[Tutor] making a custom file parser?

Sat Jan 7 21:15:15 CET 2012

On Sat, Jan 7, 2012 at 8:22 PM, Alex Hall <mehgcap at gmail.com> wrote:
> I had planned to parse myself, but am not sure how to go about it. I
> assume regular expressions, but I couldn't even find the amount of
> units in the file by using:
> unitReg=re.compile(r"\<unit\>(*)\</unit\>")
> unitCount=unitReg.search(fileContents)
> print "number of units: "+unitCount.len(groups())
>
> I just get an exception that "None type object has no attribute
> groups", meaning that the search was unsuccessful. What I was hoping
> to do was to grab everything between the opening and closing unit
> tags, then read it one at a time and parse further. There is a tag
> inside a unit tag called AttackTable which also terminates, so I would
> need to pull that out and work with it separately.
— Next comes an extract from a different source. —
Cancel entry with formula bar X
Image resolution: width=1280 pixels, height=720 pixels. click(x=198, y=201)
I probably just
> have misunderstood how regular expressions and groups work...
>

Parsing XML with regular expressions is generally very bad idea. In
the general case, it's actually impossible. XML is not what is called
a regular language, and therefore cannot be parsed with regular
expressions. You can use regular expressions to grab a limited amount
of data from a limited set of XML files, but this is dangerous, hard,
and error-prone.

As long as you realize this, though, you could possibly give it a shot
(here be dragons, you have been warned).

> unitReg=re.compile(r"\<unit\>(*)\</unit\>")
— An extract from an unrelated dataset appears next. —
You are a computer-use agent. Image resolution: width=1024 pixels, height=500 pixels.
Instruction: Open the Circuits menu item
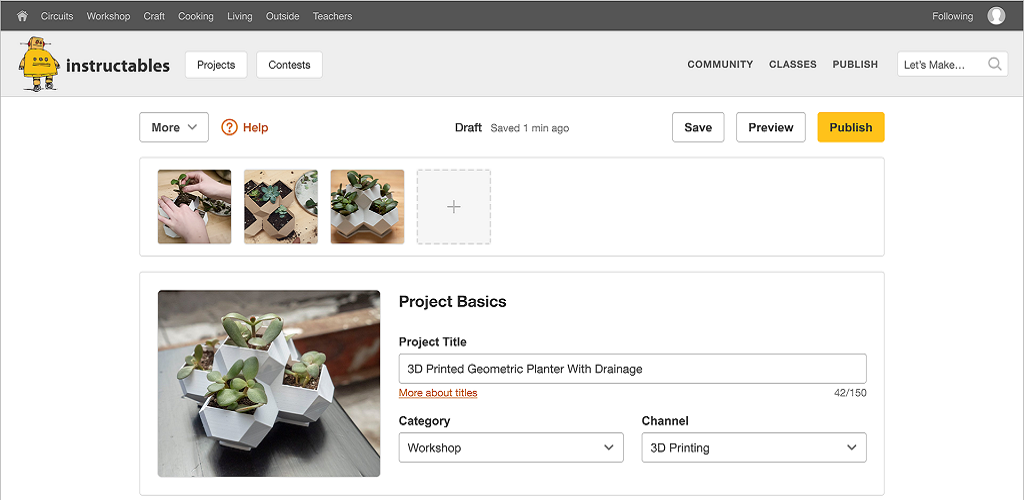coord(57,16)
This is probably not what you actually did, because it fails with a
different error:

>>> a = re.compile(r"\<unit\>(*)\</unit\>")
Traceback (most recent call last):
  File "<stdin>", line 1, in <module>
  File "/System/Library/Frameworks/Python.framework/Versions/2.6/lib/python2.6/re.py",
line 188, in compile
  File "/System/Library/Frameworks/Python.framework/Versions/2.6/lib/python2.6/re.py",
line 243, in _compile
sre_constants.error: nothing to repeat

I'll assume that said "(.*)". There's still a few problems: < and >
shouldn't be escaped, which is why you're not getting any matches.
Also you shouldn't use * because it is greedy, matching as much as
possible. So it would match everything in between the first <unit> and
the last </unit> tag in the file, including other <unit></unit> tags
that might show up. What you want is more like this:

unit_reg = re.compile(r"<unit>(.*?)</unit>")
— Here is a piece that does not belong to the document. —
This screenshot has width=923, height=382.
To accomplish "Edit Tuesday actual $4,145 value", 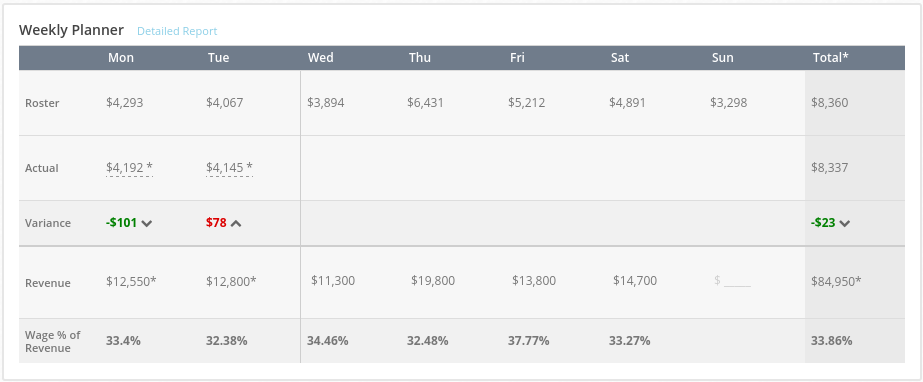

Test it carefully, ditch elementtree, use as little regexes as
possible (string functions are your friends! startswith, split, strip,
et cetera) and you might end up with something that is only slightly
ugly and mostly works. That said, I'd still advise against it. turning
the files into valid XML and then using whatever XML parser you fancy
will probably be easier. Adding quotes and closing tags and removing
comments with regexes is still bad, but easier than parsing the whole
thing with regexes.

HTH,
Hugo